Segunda audiencia pública
Fonseca puso el dedo en la llaga: “¿Discutimos un plan de ordenamiento o un plan de negocios inmobiliarios?”
El dirigente opositor Gastón Fonseca dejó una de las intervenciones políticas más filosas de la última audiencia pública por el Plan de Ordenamiento Territorial, al plantear una pregunta que condensó las sospechas que atraviesan el debate local: lo que está en discusión ¿es un plan para ordenar el crecimiento de Merlo o una herramienta armada para hacer negocios inmobiliarios?
La observación no apuntó sólo al contenido técnico del proyecto. También puso en tensión el sentido político de la planificación. Fonseca sugirió que, antes de avanzar con grandes definiciones sobre el futuro urbano de la ciudad, hace falta reconocer con honestidad qué intereses empujan el proceso y bajo qué lógica se piensa el desarrollo de Merlo.
“¿Qué estamos discutiendo: un plan de ordenamiento o una vía verde para el extractivismo inmobiliario?”, planteó el exconcejal. Su intervención era esperada porque es el dirigente opositor más joven que más suele confrontar con el oficialismo municipal que encabeza Juan Álvarez Pinto, de licencia porque ocupa el cargo de ministro de Turismo de la Provincia.
Pero su presentación también planteó la necesidad de abrir un diálogo respetuoso, frente a los embates permanentes del ejecutivo municipal: “No sirven de nada los agravios, no sirven de nada los drones a un ambientalista, no sirve de nada intervenir la Cooperativa de Agua o bastardear la Cooperativa de Recicladores, no sirve de nada eso”, dijo.
LAS SIERRAS Y LAS SOSPECHAS
Fonseca puso en duda el eslogan oficial de la Intendencia. “¿Por qué tanto énfasis con un concepto que ya es básico para los merlinos, que es 'las sierras no se tocan'?”, se preguntó. El expositor alertó que el plan intenta legislar sobre nuevas cotas de edificación que podrían ir en contra de leyes provinciales de protección de bosques, lo que pondría al Concejo Deliberante en un grave riesgo de sancionar una norma inconstitucional.
Para el exconcejal, estas flexibilizaciones entre la cota 1000 y 1100 generan suspicacias, ya que abren la puerta a iniciativas que el Concejo ya había rechazado en el pasado, como un mega emprendimiento hotelero de cinco estrellas.

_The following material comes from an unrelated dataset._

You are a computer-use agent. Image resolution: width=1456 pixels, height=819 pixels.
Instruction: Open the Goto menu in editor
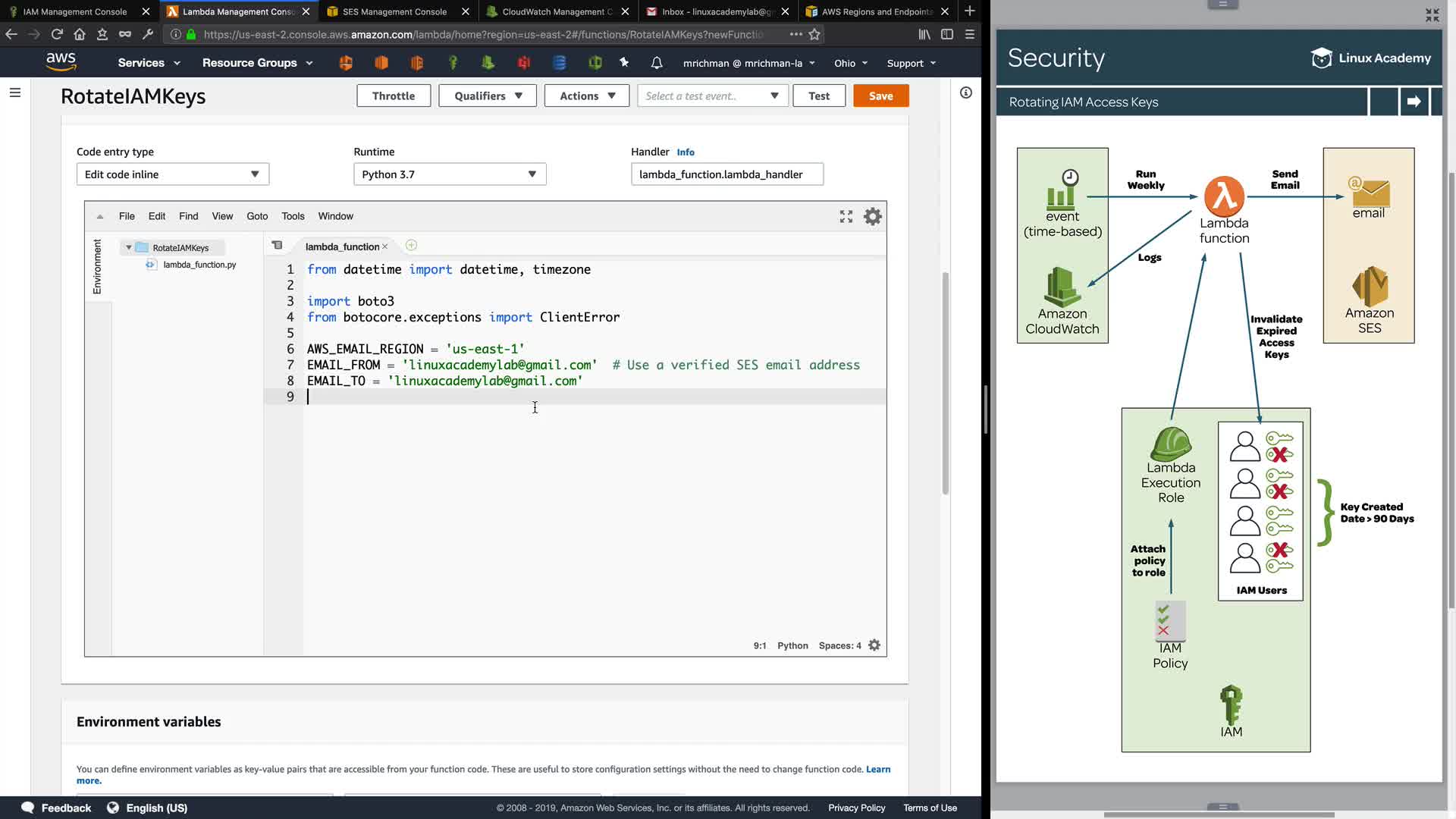(x=257, y=216)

DIAGNÓSTICO VIEJO Y SIN TERRITORIO
Pero su primer gran cuestionamiento apuntó a la información utilizada por la consultora cordobesa Estudio Estrategias para elaborar el proyecto, que incluye datos desactualizados. Para eso citó a la magíster Mónica Cresmani, de la FTU: “Es cómo ir al médico con un análisis de hace 20 años”, ironizó. Además, señaló que, a pesar de la jerarquía de los encargados de redactarlo, se trata de “un plan que mira el mapa, pero que no pisa el territorio”, tal como dijo el ambientalista Mario Nicoletti, de la agrupación JUVENNAT.
Fonseca lamentó además que hasta ahora el debate haya dejado de lado a actores fundamentales de la comunidad, como la Universidad Nacional de los Comechingones (UNLC), la Facultad de Turismo y Urbanismo (FTU), el Consejo Asesor del Medio Ambiente y otras fuerzas vivas de la ciudad.
Y cuestionó con firmeza el tratamiento que da el plan a la infraestructura hídrica de la ciudad. Para eso, recuperó una frase de Belén Gurruchaga: “La principal limitante que hoy tenemos en el crecimiento es la carga de agua”, dijo, y cuestionó cómo el municipio pretende avanzar hacia una densificación sin contar con los estudios hidrológicos necesarios.
Su discurso quedó en contraste con el tono que eligió el oficialismo para cerrar la audiencia. Mientras el intendente interino Leo Rodríguez defendió el plan como hoja de ruta, Fonseca insistió en que el debate no puede reducirse a una validación apurada ni a una disputa menor entre bloques. Lo que está en juego, advirtió, es el tipo de ciudad que se quiere consolidar.